O golpe da Polícia Federal nos golpistas
A extrema direita vem tentando passar a certeza de que está jogando sozinha. Está de novo ativa, assertiva e ameaçadora, depois do abalo da eleição perdida e do golpe fracassado.
Mas aí o fascismo leva uma bola nas costas. Como essa agora do vazamento de áudios em que o agente da Polícia Federal Wladimir Soares (foto) revela detalhes de como pretendiam matar Lula e outros alvos.
É uma bomba no colo de Bolsonaro (citado nos áudios como covarde), de Hugo Motta e dos 315 deputados que aprovaram a tentativa de sabotar o processo contra Alexandre Ramagem no Supremo.
O que fica nos áudios vazados pela PF é a frase do sujeito enviada em mensagem a um advogado em janeiro de 2023: “A gente ia empurrar meio mundo de gente, pô. Matar meio mundo de gente. Estava nem aí já, cara”.
Hugo Motta vai insistir na proteção a Ramagem, que foi chefe da Abin e já é réu como participante do núcleo do golpe?

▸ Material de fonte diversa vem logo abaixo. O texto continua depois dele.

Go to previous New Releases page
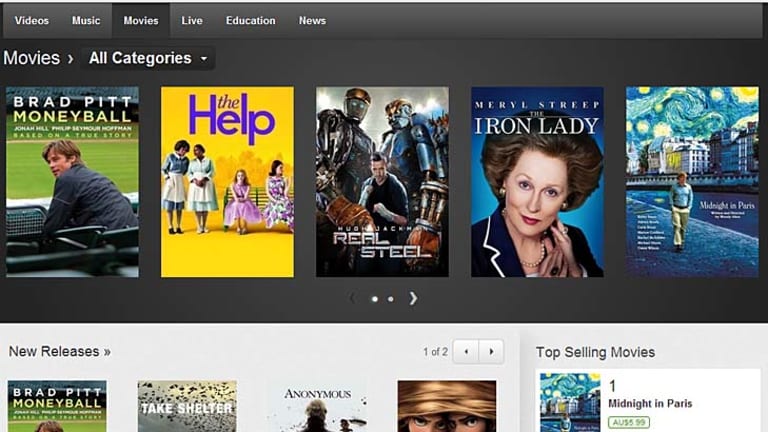The height and width of the screenshot is (432, 768). coord(466,352)
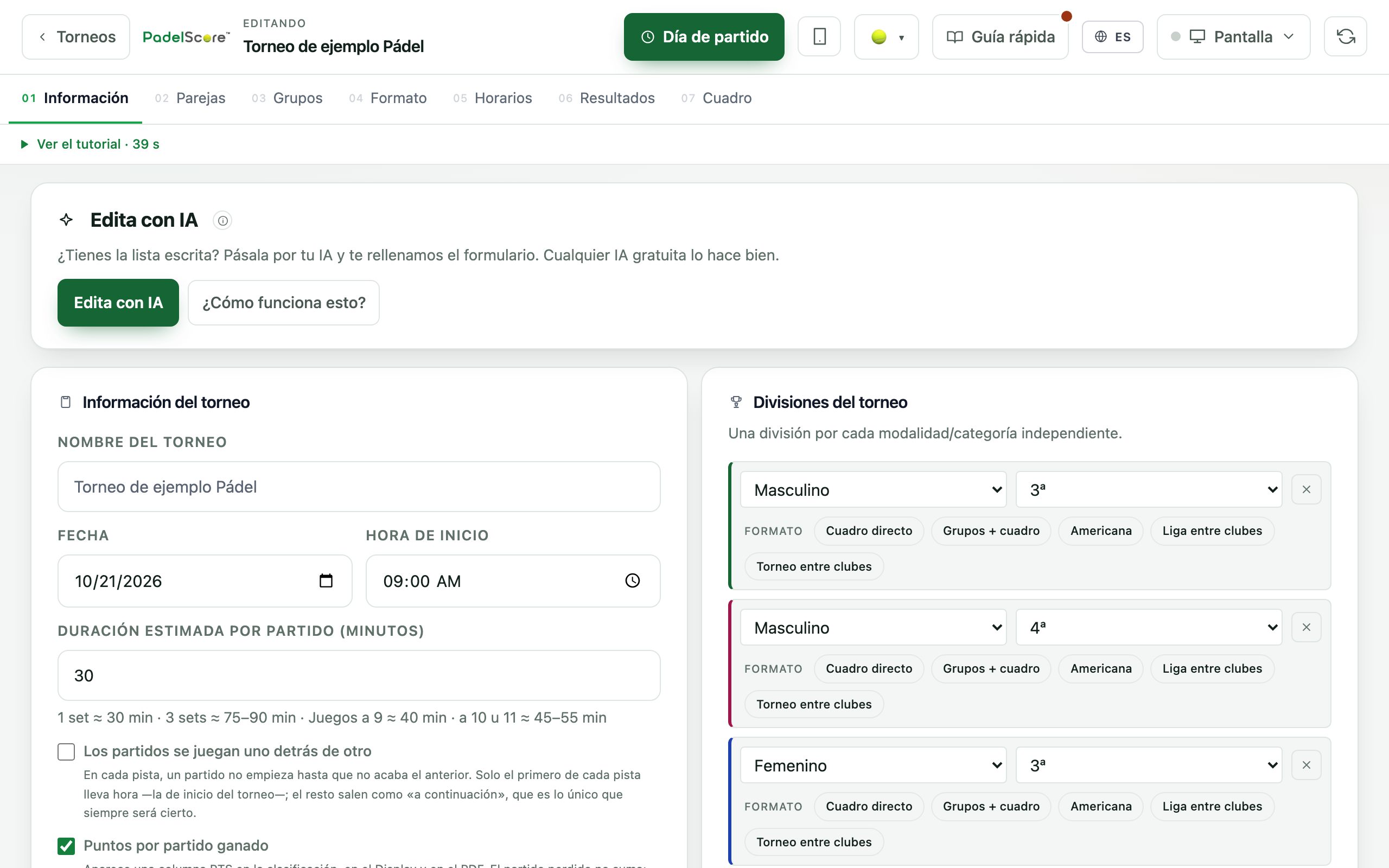Click the green Edita con IA button

tap(118, 303)
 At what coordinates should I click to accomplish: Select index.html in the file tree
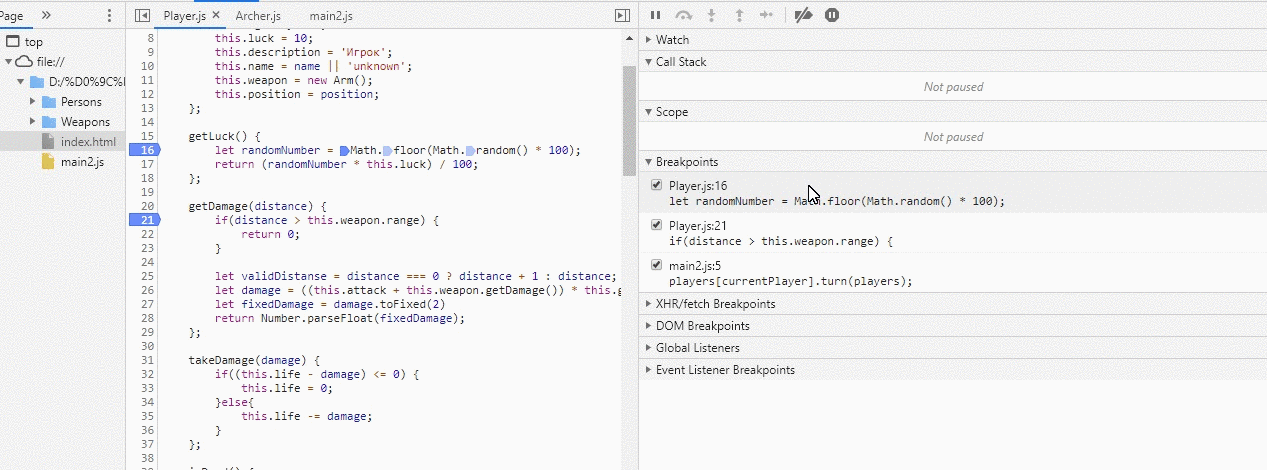click(88, 142)
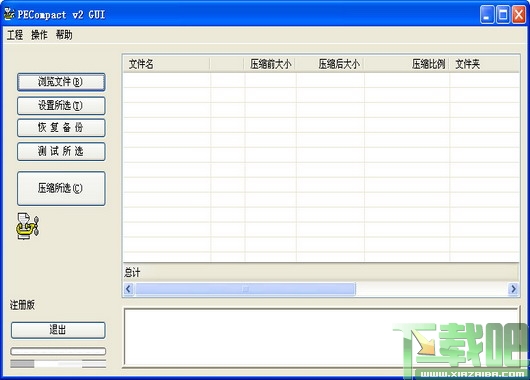The width and height of the screenshot is (530, 380).
Task: Open the 工程 menu
Action: click(x=15, y=35)
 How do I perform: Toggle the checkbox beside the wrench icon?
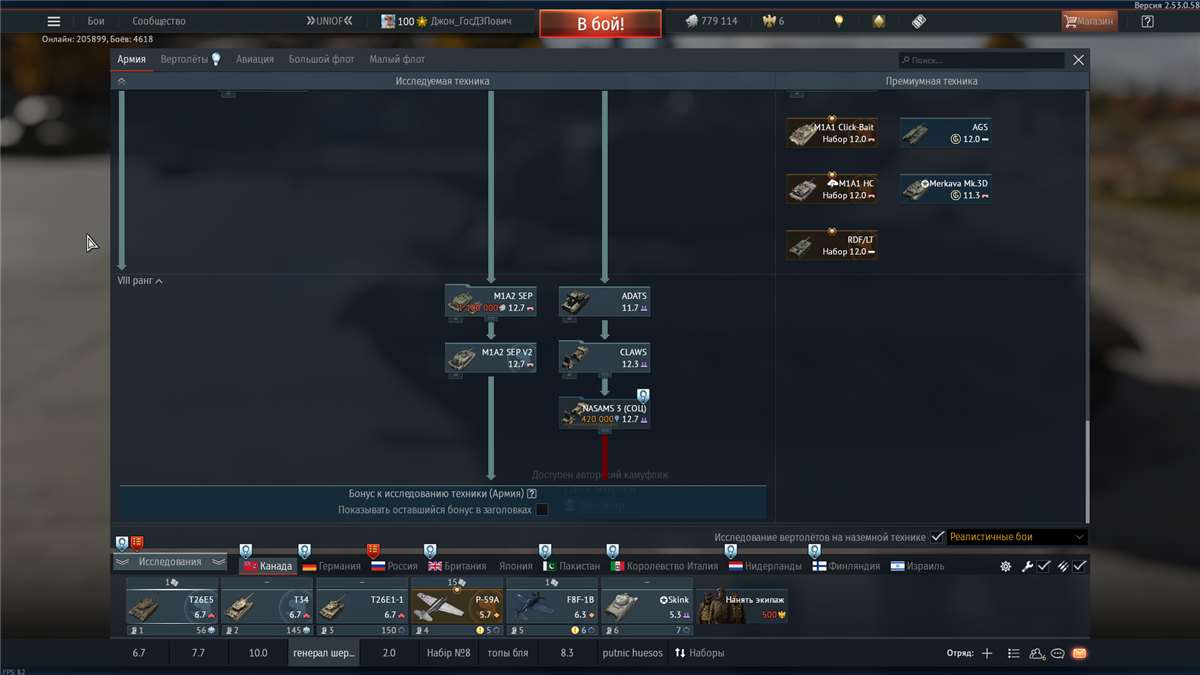click(x=1043, y=566)
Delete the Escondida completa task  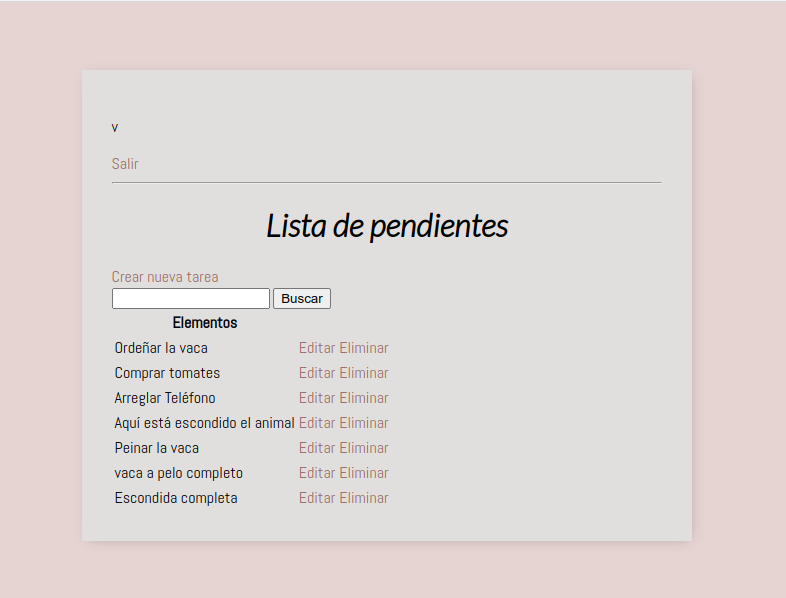(x=364, y=498)
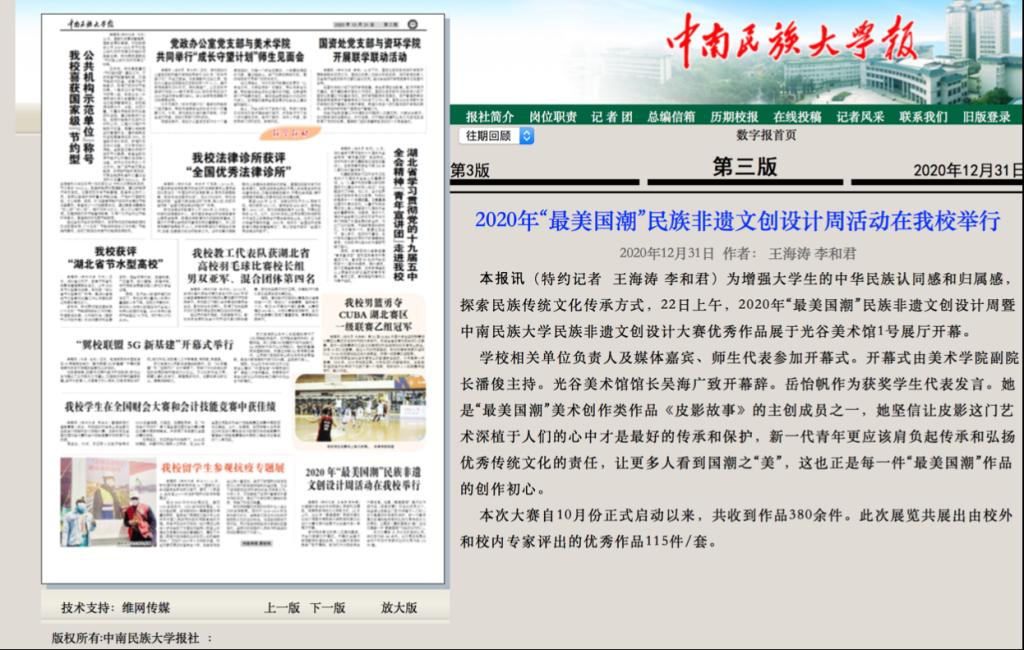Viewport: 1024px width, 650px height.
Task: Go to 数字报首页 link
Action: pos(766,135)
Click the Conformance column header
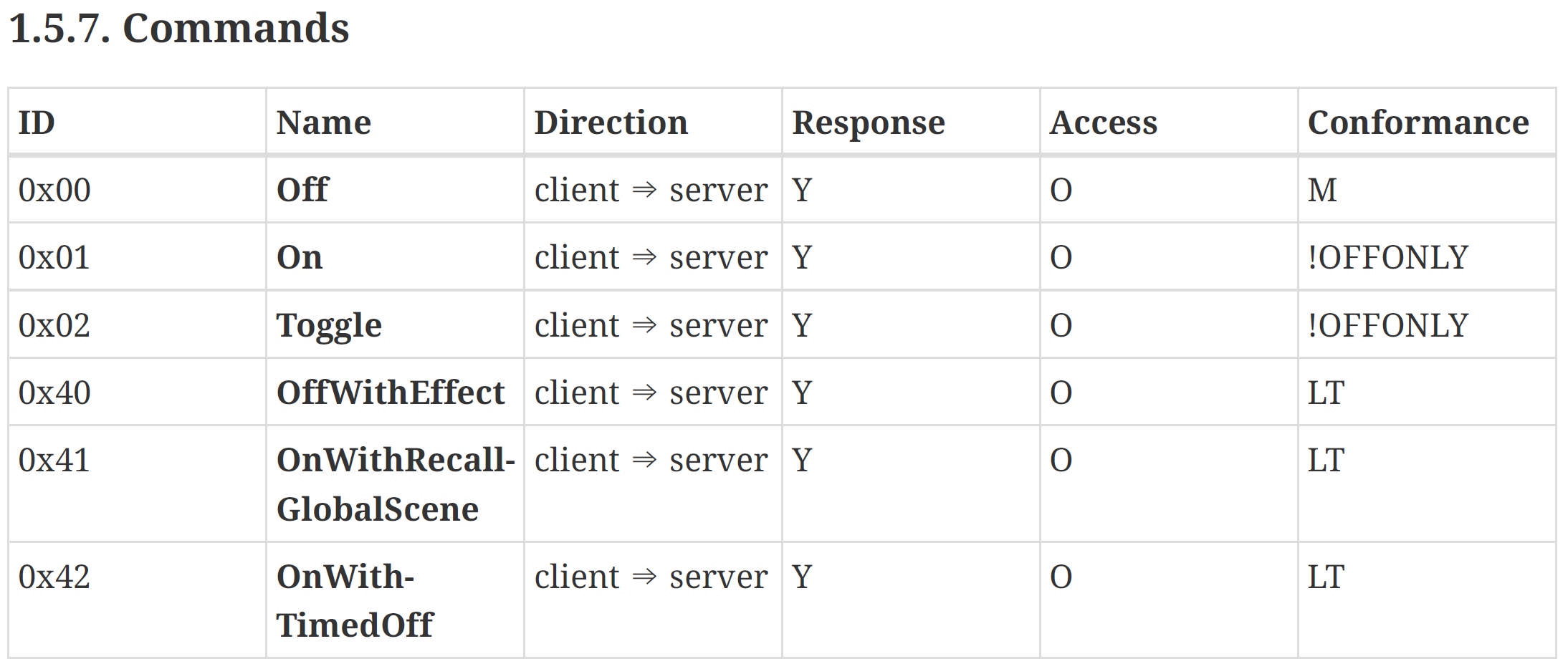 [1418, 122]
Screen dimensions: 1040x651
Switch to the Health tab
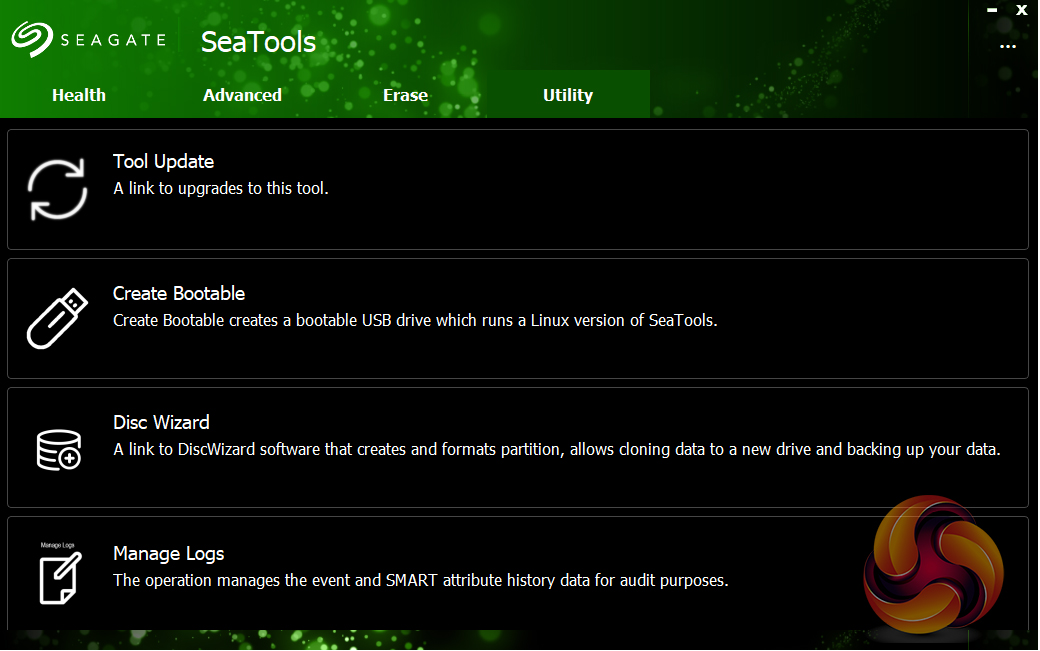[x=79, y=96]
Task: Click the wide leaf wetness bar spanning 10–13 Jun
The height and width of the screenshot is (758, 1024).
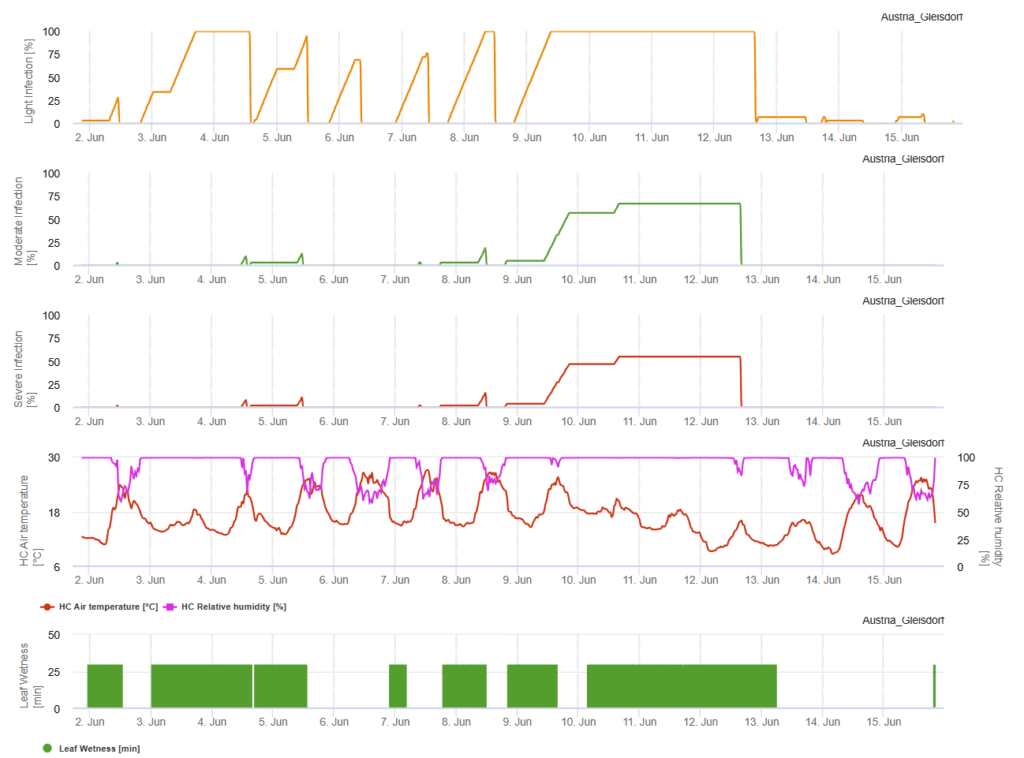Action: (681, 686)
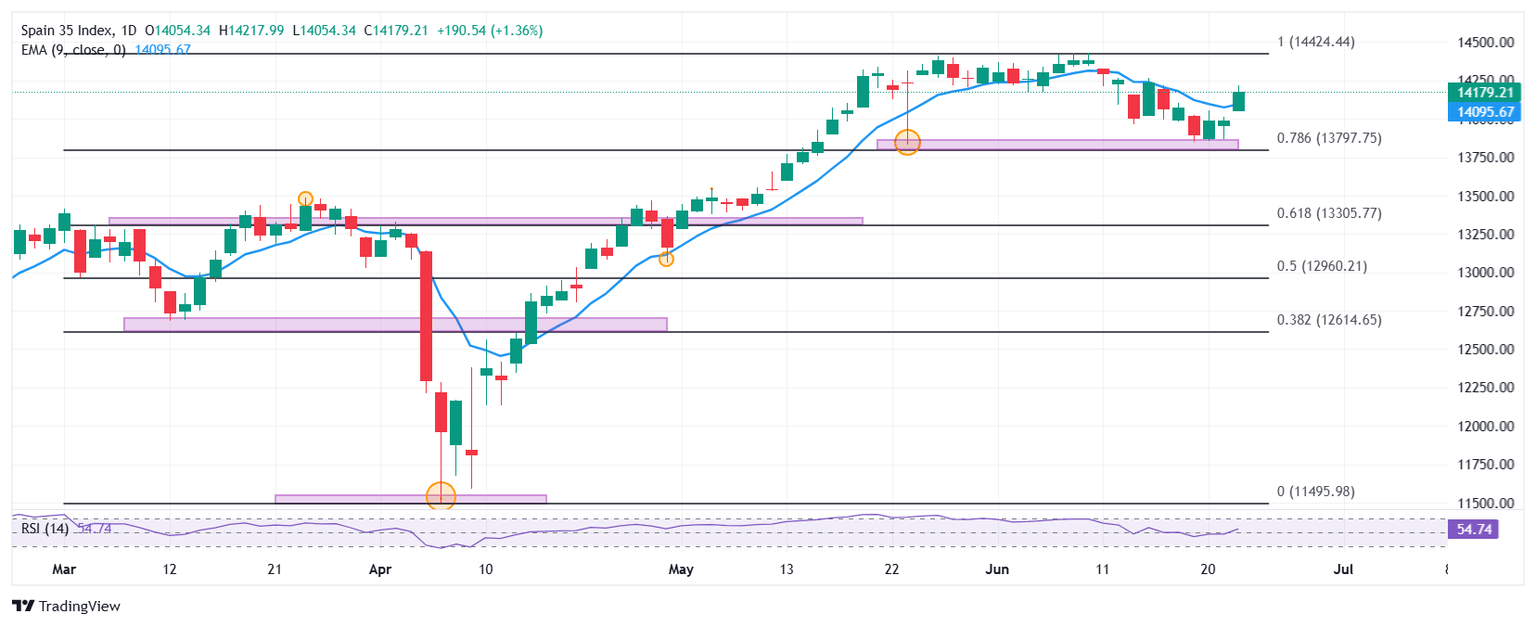Click the orange circle near the 0.786 level
The image size is (1536, 626).
pyautogui.click(x=906, y=142)
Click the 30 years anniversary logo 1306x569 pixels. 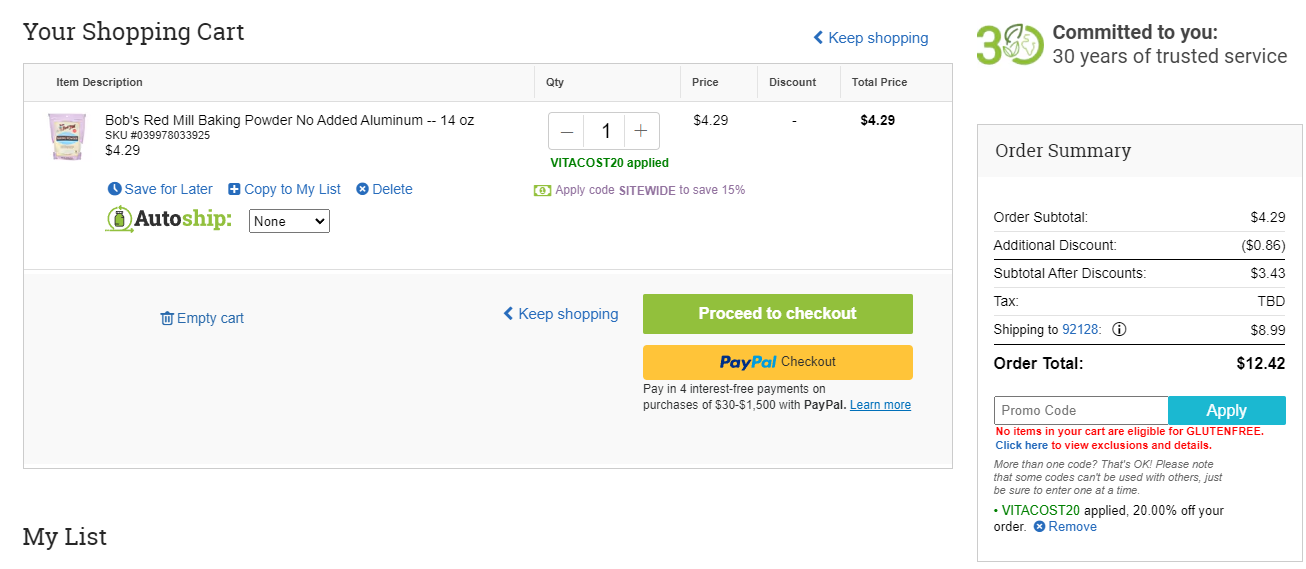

A Câmara vai continuar peitando o STF, para que o clima de confronto se mantenha?
E a pergunta mais incômoda, essa para o governo: como um agente que tramava matar Lula era membro da equipe de segurança de Lula?
Como foi que aragongas, especializados em desconfiar de todo mundo, não suspeitaram do histórico e do comportamento de Soares, que está preso desde novembro do ano passado?
O plano só não teve êxito porque os líderes, os planejadores e os executores das ações golpistas estavam e estão até hoje muito próximos da classificação como idiotas.

“Hugo Motta vai insistir na proteção a Ramagem, que foi chefe da Abin e já é réu como participante do núcleo do golpe?”
Resposta: Não, o Motta é um democrata, interessado apenas no bem público e em ajudar o povo. Sendo réu ppr causa da trama do golpe, Ramagem será abandonado por todos os nossos parlamentares, pessoas coerentes, a começar pelo nosso presidente, Hugo Motta.
“A Câmara vai continuar peitando o STF, para que o clima de confronto se mantenha?”
Resposta: Realmente, a Câmera vai respeitar o STF, pois a Câmara é a casa das leis. É uma casa de respeito, que não tem interesse nenhum em manter um clima de confronto contra a casa guardiã da Constituição Cidadã.